Zo'n zestien jaar geleden, de dagen rondom 9/11, vertoefde ik enkele middagen per week in het ziekenhuis om mijn vader te vergezellen op diens weg naar het einde. Op de gang van de afdeling bevond zich op de kop een royale rokersruimte, waar we samen met een stel verpleegsters bijna op het gezellige af zaten te paffen. Een half decennium later moest er op een stemband van mij iets worden weggelaserd, reden waarom ik mij ettelijke jaren lang om de zes weken diende te melden voor een check van het strottenhoofd. Keer op keer stond ik te kijken wanneer ik zag hoe op de lange bank naast de ingang al voor tien uur ’s ochtends mannen en vrouwen met de infuuspaal naast zich een kloek shagje dan wel een filtersigaret soldaat zaten te maken.

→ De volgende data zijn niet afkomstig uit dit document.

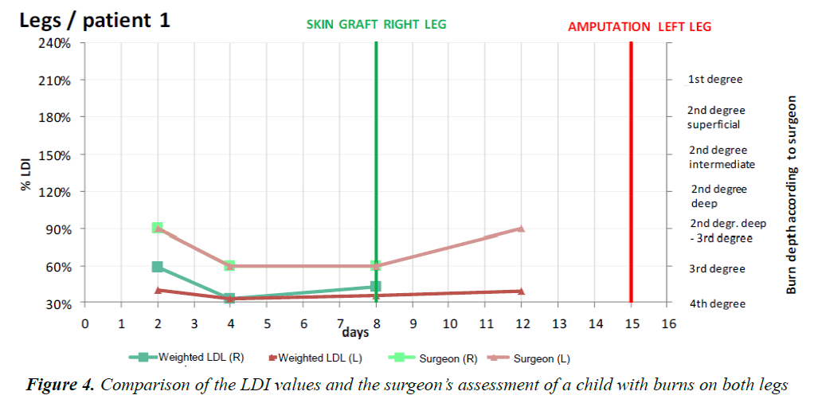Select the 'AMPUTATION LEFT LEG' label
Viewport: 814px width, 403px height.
point(640,26)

Alsof toeval niet bestaat scoorden in die periode de post-new wavers van de Editors een hit met het gedragen Smokers Outside The Hospital Doors, niets minder dan the saddest thing that I’d ever seen in de ogen van voorman Tom Smith toen hij op bezoekuur ging bij, daar wil ik vanaf wezen, een oma of opa. Nou moest ik vorige week weer eens de draaideur van datzelfde ziekenhuis door en daar vlakbij de entree stond opeens een wachthokje, zijnde een stek voor de laatsten der rokers. Zeven dagen na dato lig ik hier op kamer 26, route 262 op maandagochtend circa twintig voor vijf via de laptop te luisteren hoe pubrocker Nick Lowe veertig jaar terug op zijn ep Bowi, een vette knipoog naar David Bowie’s destijds pas verschenen meesterwerk Low, middels een lucifer de brand in een sigaret steekt alvorens te beginnen aan een fluisterversie van Endless Sleep, de succesvolle teenage tragedy pop song uit de late jaren vijftig van de melancholieke rockabillyzanger Jody Reynolds. I heard a voice cryin’ in the deep: ‘Come join me, baby, in my endless sleep.’